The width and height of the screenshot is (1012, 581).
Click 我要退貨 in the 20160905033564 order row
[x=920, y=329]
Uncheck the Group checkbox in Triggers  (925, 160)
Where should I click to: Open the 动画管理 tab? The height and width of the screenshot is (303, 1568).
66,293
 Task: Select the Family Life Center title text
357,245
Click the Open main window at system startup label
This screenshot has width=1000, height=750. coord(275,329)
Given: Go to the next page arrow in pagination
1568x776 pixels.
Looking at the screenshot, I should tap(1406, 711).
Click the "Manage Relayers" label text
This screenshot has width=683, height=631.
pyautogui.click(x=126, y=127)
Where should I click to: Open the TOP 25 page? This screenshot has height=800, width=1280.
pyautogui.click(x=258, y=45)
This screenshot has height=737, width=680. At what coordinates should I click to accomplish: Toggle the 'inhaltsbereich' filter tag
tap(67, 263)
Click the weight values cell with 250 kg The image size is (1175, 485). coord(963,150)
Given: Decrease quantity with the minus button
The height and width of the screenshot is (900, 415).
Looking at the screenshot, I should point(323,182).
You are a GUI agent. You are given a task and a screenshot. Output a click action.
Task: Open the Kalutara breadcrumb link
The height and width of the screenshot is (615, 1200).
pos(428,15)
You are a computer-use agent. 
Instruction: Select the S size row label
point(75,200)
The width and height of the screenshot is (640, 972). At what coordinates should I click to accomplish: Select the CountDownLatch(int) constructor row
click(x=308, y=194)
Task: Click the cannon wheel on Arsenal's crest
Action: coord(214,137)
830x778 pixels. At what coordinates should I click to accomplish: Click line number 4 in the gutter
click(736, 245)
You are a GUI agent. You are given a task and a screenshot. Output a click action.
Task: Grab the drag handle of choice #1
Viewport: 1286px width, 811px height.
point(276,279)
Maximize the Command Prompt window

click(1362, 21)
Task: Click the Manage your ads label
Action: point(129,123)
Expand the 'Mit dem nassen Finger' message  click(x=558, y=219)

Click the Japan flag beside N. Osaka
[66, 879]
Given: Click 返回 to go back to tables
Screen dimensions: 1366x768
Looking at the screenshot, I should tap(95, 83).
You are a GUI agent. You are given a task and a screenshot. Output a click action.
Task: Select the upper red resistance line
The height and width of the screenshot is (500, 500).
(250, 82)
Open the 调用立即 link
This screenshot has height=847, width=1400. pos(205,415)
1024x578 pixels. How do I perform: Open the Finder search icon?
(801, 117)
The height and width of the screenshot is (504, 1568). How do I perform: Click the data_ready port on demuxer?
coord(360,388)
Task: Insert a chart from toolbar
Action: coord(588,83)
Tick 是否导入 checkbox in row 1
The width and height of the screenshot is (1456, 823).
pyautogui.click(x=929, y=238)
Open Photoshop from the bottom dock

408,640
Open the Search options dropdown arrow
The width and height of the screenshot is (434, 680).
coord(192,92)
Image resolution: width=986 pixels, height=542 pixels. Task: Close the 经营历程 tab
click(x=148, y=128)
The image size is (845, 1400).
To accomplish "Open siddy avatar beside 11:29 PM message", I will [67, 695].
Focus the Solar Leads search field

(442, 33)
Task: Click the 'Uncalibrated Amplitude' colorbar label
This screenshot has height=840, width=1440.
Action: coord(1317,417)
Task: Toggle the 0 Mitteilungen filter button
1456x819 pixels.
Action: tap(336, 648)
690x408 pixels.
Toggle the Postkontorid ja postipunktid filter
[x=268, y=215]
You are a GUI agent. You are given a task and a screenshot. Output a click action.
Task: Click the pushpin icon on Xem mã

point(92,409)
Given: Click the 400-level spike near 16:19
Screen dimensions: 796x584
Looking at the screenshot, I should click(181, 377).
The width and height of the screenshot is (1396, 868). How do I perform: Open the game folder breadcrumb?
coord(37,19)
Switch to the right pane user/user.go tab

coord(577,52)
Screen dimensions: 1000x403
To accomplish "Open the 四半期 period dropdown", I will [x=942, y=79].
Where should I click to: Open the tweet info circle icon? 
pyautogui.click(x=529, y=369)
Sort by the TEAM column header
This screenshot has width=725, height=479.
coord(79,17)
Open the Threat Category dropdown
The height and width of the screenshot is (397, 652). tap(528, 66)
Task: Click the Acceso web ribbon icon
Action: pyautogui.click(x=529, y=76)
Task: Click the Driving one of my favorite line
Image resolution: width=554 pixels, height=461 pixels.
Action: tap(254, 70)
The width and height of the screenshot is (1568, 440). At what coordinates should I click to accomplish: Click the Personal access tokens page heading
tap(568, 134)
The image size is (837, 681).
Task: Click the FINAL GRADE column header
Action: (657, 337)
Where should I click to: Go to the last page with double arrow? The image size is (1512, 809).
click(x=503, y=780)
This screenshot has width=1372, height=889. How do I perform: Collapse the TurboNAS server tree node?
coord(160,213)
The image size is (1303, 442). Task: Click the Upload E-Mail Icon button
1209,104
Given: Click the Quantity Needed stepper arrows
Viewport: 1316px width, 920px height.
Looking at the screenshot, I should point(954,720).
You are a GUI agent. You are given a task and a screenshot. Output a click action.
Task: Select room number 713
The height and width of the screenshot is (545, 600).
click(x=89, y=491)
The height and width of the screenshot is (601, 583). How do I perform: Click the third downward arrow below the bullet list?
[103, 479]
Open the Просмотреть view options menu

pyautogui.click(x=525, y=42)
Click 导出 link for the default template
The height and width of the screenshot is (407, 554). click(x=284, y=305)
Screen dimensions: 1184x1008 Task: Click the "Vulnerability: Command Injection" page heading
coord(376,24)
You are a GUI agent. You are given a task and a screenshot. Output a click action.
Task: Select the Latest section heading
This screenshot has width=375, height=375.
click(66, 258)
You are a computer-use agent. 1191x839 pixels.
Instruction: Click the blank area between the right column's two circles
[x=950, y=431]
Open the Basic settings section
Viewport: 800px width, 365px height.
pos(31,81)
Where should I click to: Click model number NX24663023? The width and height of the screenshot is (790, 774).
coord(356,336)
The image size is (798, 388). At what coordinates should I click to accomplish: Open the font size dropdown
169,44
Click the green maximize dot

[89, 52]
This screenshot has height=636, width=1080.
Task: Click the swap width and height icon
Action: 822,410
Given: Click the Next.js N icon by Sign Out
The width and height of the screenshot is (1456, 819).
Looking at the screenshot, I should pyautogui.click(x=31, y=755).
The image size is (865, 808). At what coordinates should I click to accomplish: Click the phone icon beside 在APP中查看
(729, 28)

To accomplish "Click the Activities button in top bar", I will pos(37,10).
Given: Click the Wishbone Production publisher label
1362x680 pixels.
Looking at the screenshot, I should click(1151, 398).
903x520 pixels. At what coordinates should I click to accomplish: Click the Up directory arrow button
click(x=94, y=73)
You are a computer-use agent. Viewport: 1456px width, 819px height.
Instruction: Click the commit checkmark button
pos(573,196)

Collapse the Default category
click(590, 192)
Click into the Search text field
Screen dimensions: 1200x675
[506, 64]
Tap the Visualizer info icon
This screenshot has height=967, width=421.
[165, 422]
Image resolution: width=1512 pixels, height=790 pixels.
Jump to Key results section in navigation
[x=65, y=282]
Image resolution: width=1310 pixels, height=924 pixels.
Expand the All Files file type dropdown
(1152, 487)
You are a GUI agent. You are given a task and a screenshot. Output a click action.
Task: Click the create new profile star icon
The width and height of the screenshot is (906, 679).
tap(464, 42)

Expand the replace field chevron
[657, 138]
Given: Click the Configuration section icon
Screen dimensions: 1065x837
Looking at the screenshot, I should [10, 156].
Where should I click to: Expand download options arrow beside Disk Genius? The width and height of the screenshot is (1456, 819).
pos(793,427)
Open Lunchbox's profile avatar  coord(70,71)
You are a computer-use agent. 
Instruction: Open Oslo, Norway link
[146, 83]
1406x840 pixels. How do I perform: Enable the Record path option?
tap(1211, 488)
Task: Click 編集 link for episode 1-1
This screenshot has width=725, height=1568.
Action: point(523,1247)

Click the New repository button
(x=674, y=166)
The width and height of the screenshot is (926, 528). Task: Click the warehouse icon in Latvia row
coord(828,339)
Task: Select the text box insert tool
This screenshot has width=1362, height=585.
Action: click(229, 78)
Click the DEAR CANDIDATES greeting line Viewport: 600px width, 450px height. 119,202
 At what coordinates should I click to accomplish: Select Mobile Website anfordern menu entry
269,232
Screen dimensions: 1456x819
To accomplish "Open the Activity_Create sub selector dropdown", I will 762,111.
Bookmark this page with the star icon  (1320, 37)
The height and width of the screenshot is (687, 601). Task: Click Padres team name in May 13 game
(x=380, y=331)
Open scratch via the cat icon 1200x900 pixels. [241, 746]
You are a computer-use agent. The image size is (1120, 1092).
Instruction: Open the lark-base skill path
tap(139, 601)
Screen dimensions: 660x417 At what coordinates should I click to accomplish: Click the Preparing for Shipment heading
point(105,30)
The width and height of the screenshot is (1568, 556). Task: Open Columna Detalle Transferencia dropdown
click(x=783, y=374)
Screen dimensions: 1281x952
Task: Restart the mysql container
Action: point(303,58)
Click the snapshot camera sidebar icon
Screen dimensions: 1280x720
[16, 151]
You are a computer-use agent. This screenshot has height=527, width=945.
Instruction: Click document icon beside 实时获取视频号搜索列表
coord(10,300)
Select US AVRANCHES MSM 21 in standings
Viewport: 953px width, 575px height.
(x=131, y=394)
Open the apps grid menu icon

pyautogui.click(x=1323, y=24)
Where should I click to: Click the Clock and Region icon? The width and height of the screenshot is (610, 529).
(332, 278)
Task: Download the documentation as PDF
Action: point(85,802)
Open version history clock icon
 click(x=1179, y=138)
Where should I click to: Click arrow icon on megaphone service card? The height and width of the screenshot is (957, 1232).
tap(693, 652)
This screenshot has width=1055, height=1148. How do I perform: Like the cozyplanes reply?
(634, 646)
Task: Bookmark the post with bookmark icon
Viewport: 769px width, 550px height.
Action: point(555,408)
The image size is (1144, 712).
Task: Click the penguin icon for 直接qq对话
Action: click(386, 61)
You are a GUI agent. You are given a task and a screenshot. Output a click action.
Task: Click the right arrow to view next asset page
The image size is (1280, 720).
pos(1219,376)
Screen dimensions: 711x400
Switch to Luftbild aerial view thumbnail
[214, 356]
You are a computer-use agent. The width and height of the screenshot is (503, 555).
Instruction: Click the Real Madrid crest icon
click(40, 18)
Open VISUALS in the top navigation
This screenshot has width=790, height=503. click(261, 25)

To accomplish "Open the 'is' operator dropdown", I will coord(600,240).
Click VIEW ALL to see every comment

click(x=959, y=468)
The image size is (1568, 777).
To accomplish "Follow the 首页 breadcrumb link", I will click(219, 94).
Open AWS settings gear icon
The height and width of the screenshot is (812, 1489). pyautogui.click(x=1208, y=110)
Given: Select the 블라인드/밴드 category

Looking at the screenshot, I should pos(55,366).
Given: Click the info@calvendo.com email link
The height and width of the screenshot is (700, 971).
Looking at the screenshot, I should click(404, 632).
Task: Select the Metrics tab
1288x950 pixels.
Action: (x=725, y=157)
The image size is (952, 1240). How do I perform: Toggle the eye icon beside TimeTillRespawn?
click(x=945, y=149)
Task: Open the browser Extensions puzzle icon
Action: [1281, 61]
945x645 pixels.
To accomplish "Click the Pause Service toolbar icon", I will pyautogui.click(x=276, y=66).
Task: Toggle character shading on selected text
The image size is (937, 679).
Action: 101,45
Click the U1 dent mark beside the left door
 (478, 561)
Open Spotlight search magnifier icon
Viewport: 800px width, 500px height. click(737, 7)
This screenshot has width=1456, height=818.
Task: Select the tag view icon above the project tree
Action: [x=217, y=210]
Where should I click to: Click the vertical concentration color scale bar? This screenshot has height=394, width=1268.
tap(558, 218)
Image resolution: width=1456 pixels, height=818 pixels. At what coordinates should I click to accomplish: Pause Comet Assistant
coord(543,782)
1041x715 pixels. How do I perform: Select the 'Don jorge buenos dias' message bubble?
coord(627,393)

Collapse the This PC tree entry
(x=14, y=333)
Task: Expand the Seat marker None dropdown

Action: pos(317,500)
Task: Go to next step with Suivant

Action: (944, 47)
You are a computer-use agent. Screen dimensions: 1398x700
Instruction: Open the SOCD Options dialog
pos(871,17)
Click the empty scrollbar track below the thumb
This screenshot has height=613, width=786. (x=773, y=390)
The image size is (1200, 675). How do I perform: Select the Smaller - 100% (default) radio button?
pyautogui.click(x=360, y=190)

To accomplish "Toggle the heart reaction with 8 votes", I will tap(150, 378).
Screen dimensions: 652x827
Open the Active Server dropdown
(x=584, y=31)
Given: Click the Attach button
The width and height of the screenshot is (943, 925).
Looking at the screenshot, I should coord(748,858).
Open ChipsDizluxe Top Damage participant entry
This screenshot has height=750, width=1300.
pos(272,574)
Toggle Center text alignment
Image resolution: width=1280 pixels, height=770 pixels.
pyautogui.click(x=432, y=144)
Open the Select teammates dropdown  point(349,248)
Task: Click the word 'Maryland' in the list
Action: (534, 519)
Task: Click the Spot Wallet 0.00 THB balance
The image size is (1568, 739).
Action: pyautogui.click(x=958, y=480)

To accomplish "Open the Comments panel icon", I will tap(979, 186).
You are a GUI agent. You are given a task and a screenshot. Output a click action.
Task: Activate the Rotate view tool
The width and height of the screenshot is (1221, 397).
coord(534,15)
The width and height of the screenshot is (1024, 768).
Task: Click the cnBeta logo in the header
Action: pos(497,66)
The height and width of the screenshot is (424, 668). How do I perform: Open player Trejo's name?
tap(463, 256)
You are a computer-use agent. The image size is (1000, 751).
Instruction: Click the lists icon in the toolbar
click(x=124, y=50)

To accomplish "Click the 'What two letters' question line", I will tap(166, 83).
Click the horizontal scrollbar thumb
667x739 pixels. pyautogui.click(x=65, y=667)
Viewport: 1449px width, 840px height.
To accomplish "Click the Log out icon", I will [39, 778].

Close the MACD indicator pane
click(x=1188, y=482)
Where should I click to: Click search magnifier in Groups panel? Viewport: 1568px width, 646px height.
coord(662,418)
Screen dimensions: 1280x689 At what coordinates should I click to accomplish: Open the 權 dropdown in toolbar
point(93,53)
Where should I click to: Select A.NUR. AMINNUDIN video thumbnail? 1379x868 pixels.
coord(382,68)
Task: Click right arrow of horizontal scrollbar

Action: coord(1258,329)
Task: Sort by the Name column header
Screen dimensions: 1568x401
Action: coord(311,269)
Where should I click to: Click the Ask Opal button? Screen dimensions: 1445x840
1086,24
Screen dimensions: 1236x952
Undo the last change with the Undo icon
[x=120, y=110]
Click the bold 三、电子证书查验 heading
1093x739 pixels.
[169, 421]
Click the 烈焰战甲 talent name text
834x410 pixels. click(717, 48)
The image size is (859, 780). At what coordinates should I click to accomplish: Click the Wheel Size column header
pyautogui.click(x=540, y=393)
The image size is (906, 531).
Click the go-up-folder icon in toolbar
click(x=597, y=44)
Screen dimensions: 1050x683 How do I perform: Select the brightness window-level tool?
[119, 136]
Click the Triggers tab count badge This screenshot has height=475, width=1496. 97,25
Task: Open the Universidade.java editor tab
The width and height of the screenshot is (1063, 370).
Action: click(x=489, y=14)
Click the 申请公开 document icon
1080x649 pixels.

================

Problem:
Convert everything from the line containing "You are a computer-use agent. The width" down to the line containing "Looking at the screenshot, I should click(404, 632)." in the records above into a numbered list, omitting blank lines.

Solved exercise:
1. You are a computer-use agent. The width and height of the screenshot is (503, 555).
2. Instruction: Click the Real Madrid crest icon
3. click(40, 18)
4. Open VISUALS in the top navigation
5. This screenshot has width=790, height=503. click(261, 25)
6. To accomplish "Open the 'is' operator dropdown", I will coord(600,240).
7. Click VIEW ALL to see every comment
8. click(x=959, y=468)
9. The image size is (1568, 777).
10. To accomplish "Follow the 首页 breadcrumb link", I will click(219, 94).
11. Open AWS settings gear icon
12. The height and width of the screenshot is (812, 1489). pyautogui.click(x=1208, y=110)
13. Given: Select the 블라인드/밴드 category
14. Looking at the screenshot, I should pos(55,366).
15. Given: Click the info@calvendo.com email link
16. The height and width of the screenshot is (700, 971).
17. Looking at the screenshot, I should click(404, 632).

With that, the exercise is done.